In February 2014, the Company entered into an unsecured Five-Year Credit Agreement to replace its existing unsecured Four-Year Credit Agreement, which would have expired in March 2015. The Five-Year Credit Agreement allows the Company to borrow, on a revolving credit basis, up to $2.0 billion, which includes the ability to obtain letters of credit in an aggregate stated amount not to exceed $75 million and swingline loans in aggregate principal amounts up to $200 million in U.S. dollars and $400 million in Euros. The agreement contains customary covenants and warranties, including specified restrictions on indebtedness, liens and a specified interest coverage ratio. If an event of default occurs, then, to the extent permitted, the administrative agent may terminate the commitments under the credit facility, accelerate any outstanding loans under the agreement, and demand the deposit of cash collateral equal to the lender's letter of credit exposure plus interest.

 

In March 2014, the Company redeemed $150 million of its 4.0% U.S. Dollar Notes due 2020, $342 million of its 3.125% U.S. Dollar Debentures due 2022 and $189 million of its 2.75% U.S. Dollar Notes due 2023. In connection with the debt redemption, the Company incurred $1 million of interest expense, offset by $8 million of accelerated gains on interest rate hedges previously recorded in accumulated other comprehensive income, and incurred $5 million of expense, recorded in Other Income, Expense (net), related to acceleration of fees on the redeemed debt and fees related to the tender offer.

 

The Company has entered into interest rate swaps with notional amounts totaling $2.4 billion, which effectively converts a portion of the associated U.S. Dollar Notes from fixed rate to floating rate obligations.
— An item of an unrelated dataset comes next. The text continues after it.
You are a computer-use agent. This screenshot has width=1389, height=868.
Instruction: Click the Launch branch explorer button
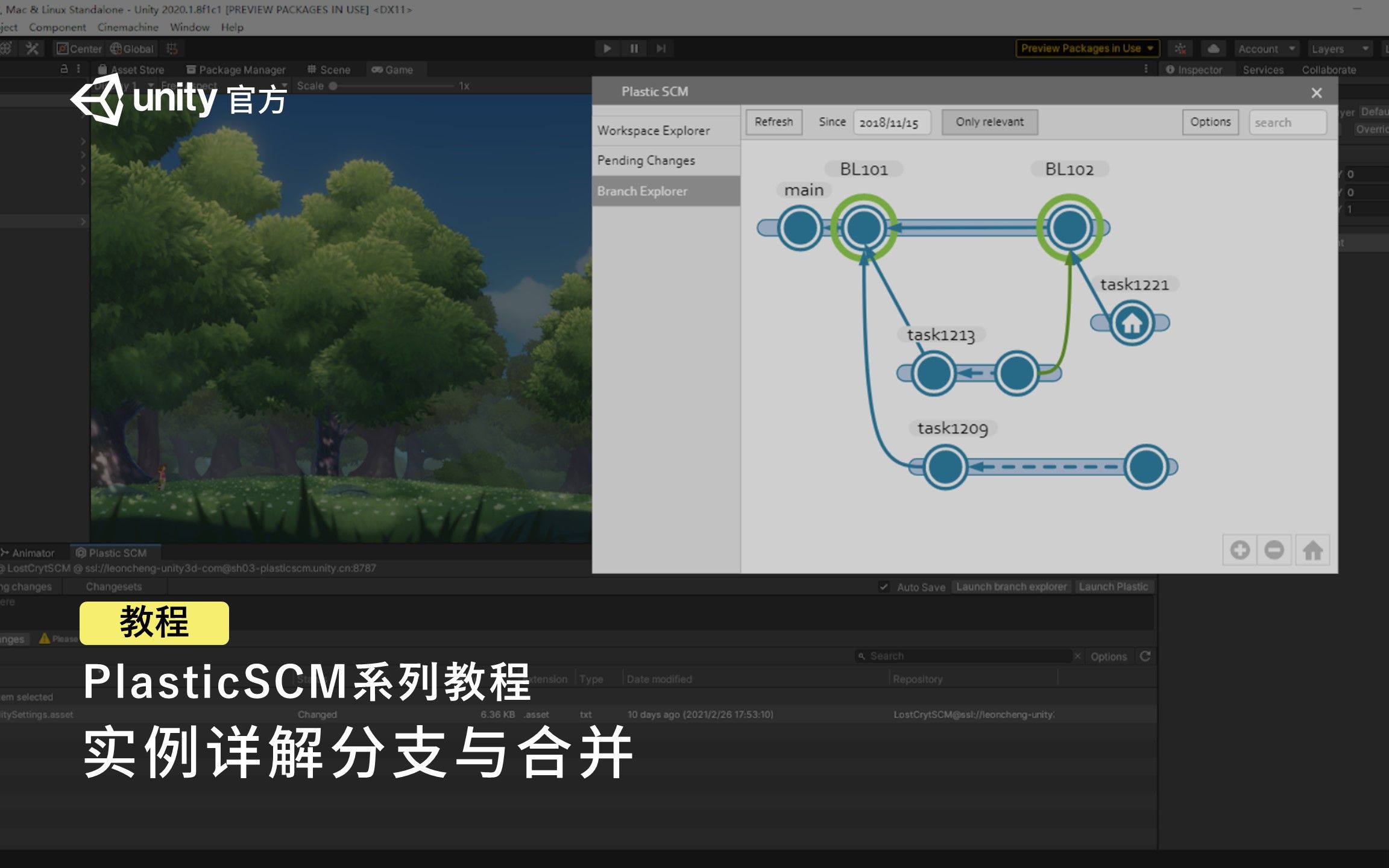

These derivative instruments are designated as fair value hedges. The effective interest rates on debt obligations resulting from the Company's interest rate swaps as of September 27, 2014 were as follows: (a) seven-year 4.45% U.S. Dollar Notes due 2016 – 3.42%; (b) five-year 1.875% U.S. Dollar Notes due 2016 – 1.58%; (c) five-year 1.75% U.S. Dollar Notes due 2017 - 1.32%; (d) seven-year 3.25% U.S. Dollar Notes due 2018 – 1.84%; (e) ten-year 4.15% U.S. Dollar Notes due 2019 - 2.71%; (f) ten-year 4.00% U.S. Dollar Notes due 2020 - 2.09%; (g) ten-year 3.125% U.S. Dollar Notes due 2022 - 1.32%.